As a FINRA registered broker-dealer, MicroVentures will continue to vet companies seeking financing and will curate what we feel are only the most promising investment opportunities based on our research and due diligence. We also bring to the table an established equity crowdfunding platform that has successfully served both accredited and non-accredited investors.

What Title III means for startups

By making some investment opportunities available to non-accredited investors under Rule 506(b) of Regulation D, MicroVentures is able to allow up to 35 non-accredited investors to participate in those rounds, provided that we make additional required disclosures and conduct a financial audit of the company. Title III opens up financing options for startups by lowering the barrier to entry for equity crowdfunding. Especially when compared to fundraising under Title IV, Title III should entail much less administrative overhead.

The amount of money you want to raise impacts how much financial scrutiny you’ll be subjected to upfront under Title III:

  • If you’re raising less than $100,000, your financials must be certified by internal officers.
  • At between $100,000 and $500,000, an external financial review will be required.
  • If you’re a first-time issuer raising between $500,000 and $1 million, the external financial review must be conducted by an outside auditor. While not technically considered an audit, the scrutiny will be more intense than at lower funding levels. Future raises under Title III, however, will require an external audit.

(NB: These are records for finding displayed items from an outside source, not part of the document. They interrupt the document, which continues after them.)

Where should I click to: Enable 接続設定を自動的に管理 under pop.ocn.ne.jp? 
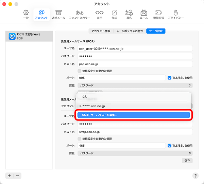pyautogui.click(x=80, y=71)

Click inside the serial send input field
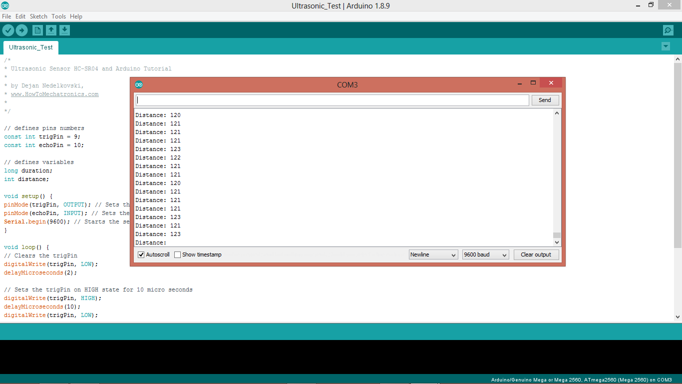(330, 100)
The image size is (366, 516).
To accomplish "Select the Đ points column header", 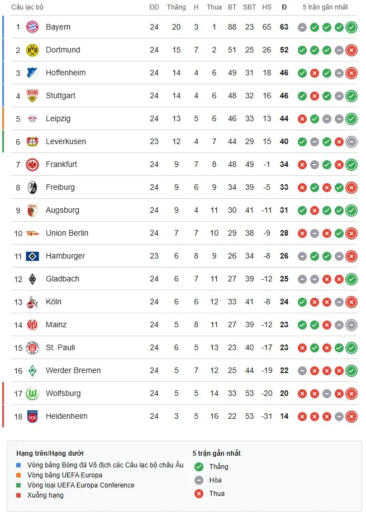I will (284, 8).
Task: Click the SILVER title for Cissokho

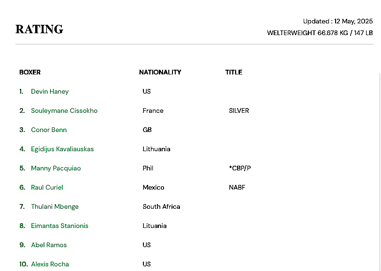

It turns out that less than one percent of startups manage to get funding via traditional investment through a VC. No longer dependent on that long shot, todays’ young companies can pick and choose among fundraising strategies, including equity crowdfunding under Title III. That said, nothing will change about MicroVentures’ approach to companies seeking financing – we will continue to vet those companies and conduct the necessary due diligence using our established processes. Companies that do get listed on our platform have access to a membership base that includes tens of thousands of sophisticated investors.

What’s next?

As the Title III implementation date nears, we will keep our registered investors apprised of any relevant changes to our platform or processes. We expect that more deal flow will be made available to our sophisticated investors under Title III, alongside continued investment opportunities offered under Reg D 506(b).

Because we have prior experience listing opportunities for sophisticated investors, MicroVentures has an advantage over new funding portals that are just launching for the occasion of Title III, as well as over established crowdfunding platforms that are pivoting to take advantage of the new rule. We also have the benefit of extensive experience, having listed over 160 opportunities for both accredited and sophisticated investors. We will continue to leverage those advantages in ways that benefit both investors and startups.